One of Christine Quinn's signature pitches as she runs for New York City mayor is a housing plan that would create 80,000 new low-cost apartments with prices that potentially could stay below-market rate forever.

The City Council speaker's proposal for so-called permanent affordable housing is attracting resistance from many low-cost housing advocates, who say it would make some types of buildings harder to finance and result in fewer units overall. But one of the groups has become the plan's most active supporter. The Association for Neighborhood and Housing Development has lobbied city officials on the issue and produced a series of reports warning of the dangers of losing cheap apartments, laying out the benefits of permanently affordable housing.
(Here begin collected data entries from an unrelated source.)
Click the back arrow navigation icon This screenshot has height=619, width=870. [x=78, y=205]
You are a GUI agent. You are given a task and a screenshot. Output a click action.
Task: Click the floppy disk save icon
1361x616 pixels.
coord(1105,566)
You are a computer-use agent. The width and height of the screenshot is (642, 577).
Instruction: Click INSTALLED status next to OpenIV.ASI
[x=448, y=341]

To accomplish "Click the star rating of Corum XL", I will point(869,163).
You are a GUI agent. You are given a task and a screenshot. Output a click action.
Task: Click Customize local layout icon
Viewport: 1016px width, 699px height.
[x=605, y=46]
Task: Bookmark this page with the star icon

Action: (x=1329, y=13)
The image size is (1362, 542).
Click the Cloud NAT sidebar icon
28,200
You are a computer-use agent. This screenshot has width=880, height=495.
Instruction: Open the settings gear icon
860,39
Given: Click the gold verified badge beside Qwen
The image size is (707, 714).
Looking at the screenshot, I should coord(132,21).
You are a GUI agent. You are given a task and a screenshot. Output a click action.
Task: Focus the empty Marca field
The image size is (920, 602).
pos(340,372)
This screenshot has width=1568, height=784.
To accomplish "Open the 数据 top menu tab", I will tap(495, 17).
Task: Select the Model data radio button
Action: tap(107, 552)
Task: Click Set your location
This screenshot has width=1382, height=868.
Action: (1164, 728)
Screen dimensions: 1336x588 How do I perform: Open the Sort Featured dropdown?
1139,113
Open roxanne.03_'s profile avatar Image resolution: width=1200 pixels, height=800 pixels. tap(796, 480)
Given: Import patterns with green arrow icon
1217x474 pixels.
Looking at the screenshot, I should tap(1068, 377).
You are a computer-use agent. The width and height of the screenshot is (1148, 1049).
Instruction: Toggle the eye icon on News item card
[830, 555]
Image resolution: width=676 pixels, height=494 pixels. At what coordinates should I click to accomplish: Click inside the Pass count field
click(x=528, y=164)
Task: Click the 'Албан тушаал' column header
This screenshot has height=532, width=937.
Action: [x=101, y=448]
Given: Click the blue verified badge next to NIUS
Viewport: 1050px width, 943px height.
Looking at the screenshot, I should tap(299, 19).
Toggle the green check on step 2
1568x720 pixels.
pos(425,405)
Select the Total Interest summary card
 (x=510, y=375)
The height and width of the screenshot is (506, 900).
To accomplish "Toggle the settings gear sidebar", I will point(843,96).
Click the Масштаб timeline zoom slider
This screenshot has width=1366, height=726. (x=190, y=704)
The nonprofit group, which has publicly supported permanently affordable housing for several years, requested $100,000 in city funds for each of the past three years to advocate for the issue, and the funds were granted by Ms. Quinn, according to the speaker's office. A contract with the city says the group—a registered lobbyist that has an operating budget of about $1 million—must use the money to "convince the state and city to incorporate permanent affordability" into government housing policy—the idea on which Ms. Quinn is campaigning.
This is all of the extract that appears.